The legal definitions for “weapon" and "firearm" are deceptive: Lies at worst, but misleading at best.
In my first article, I explained how the two definitions are intentionally conflated to make sure that all guns are legally categorized as "weapons."
Now I want to explain how the definition of "firearm" is an attempt by the government to “suck and blow” at the same time.
In the definition of "firearm," two distinct definitions of the same word are being forced down our collective throats
Again, here is the definition of "firearm" from the Criminal Code of Canada (CCC):
[A] barrelled weapon from which any shot, bullet or other projectile can be discharged and that is capable of causing serious bodily injury or death to a person, and includes any frame or receiver of such a barrelled weapon and anything that can be adapted for use as a firearm;
Now I am going to break this down into two parts.
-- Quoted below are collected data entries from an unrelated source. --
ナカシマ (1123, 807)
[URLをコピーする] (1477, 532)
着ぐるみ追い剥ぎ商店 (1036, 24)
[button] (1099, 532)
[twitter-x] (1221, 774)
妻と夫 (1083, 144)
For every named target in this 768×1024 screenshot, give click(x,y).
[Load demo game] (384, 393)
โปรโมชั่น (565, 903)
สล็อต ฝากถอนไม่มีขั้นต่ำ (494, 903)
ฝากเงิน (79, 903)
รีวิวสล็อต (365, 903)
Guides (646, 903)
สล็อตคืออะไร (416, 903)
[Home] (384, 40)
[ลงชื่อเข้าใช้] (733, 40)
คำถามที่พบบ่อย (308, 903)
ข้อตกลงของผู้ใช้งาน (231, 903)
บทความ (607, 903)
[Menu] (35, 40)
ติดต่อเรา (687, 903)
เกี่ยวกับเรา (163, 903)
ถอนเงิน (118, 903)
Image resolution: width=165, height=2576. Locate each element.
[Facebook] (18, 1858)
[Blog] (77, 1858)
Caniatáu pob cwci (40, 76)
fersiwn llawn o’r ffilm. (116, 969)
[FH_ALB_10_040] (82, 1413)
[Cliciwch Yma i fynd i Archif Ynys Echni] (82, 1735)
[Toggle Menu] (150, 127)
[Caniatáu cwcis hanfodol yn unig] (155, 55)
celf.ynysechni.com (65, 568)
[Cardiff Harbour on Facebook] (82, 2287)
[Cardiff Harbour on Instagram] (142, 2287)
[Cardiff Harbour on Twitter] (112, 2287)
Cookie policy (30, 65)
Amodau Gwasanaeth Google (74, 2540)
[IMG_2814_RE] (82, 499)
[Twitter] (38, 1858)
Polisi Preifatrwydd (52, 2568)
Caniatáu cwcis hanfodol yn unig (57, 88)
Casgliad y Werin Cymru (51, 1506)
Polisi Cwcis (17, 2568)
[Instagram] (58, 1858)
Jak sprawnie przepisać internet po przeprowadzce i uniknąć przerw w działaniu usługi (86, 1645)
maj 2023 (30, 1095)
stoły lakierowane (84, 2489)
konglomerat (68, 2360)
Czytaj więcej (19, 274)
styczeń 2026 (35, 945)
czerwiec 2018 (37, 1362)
In the first part, “firearm” means "a barrelled weapon from which any shot, bullet or other projectile can be discharged and that is capable of causing serious bodily injury or death to a person…" which I've already covered.
However, the second part reads as follows:
...and includes any frame or receiver of such a barrelled weapon and anything that can be adapted for use as a firearm;
Do you know what a frame or receiver is?
It is the part that everything else that makes a gun function attaches to.
The Canadian government thinks that this is the most dangerous part of the gun? Well, maybe when you throw it! On its own it is nothing more than a paper-weight.
However, current Canadian legislation mandates that the frame or receiver IS the gun.
Now, since the anti-gunners always like comparing guns to cars, why don’t we do that too?
When is a car a car? Let’s take one apart. There would be the body, seats, interior carpet, engine, drive train, wheels and then finally, the frame, the part that everything else attaches to.
Which part or group of parts is "the car"? Can you even consider one part or group of parts "the car"? Of course not.
So how can a part of a "firearm" be the whole "firearm," when all parts are needed to make the gun function?
There is a saying:
“It doesn’t have to make sense. It’s government policy.”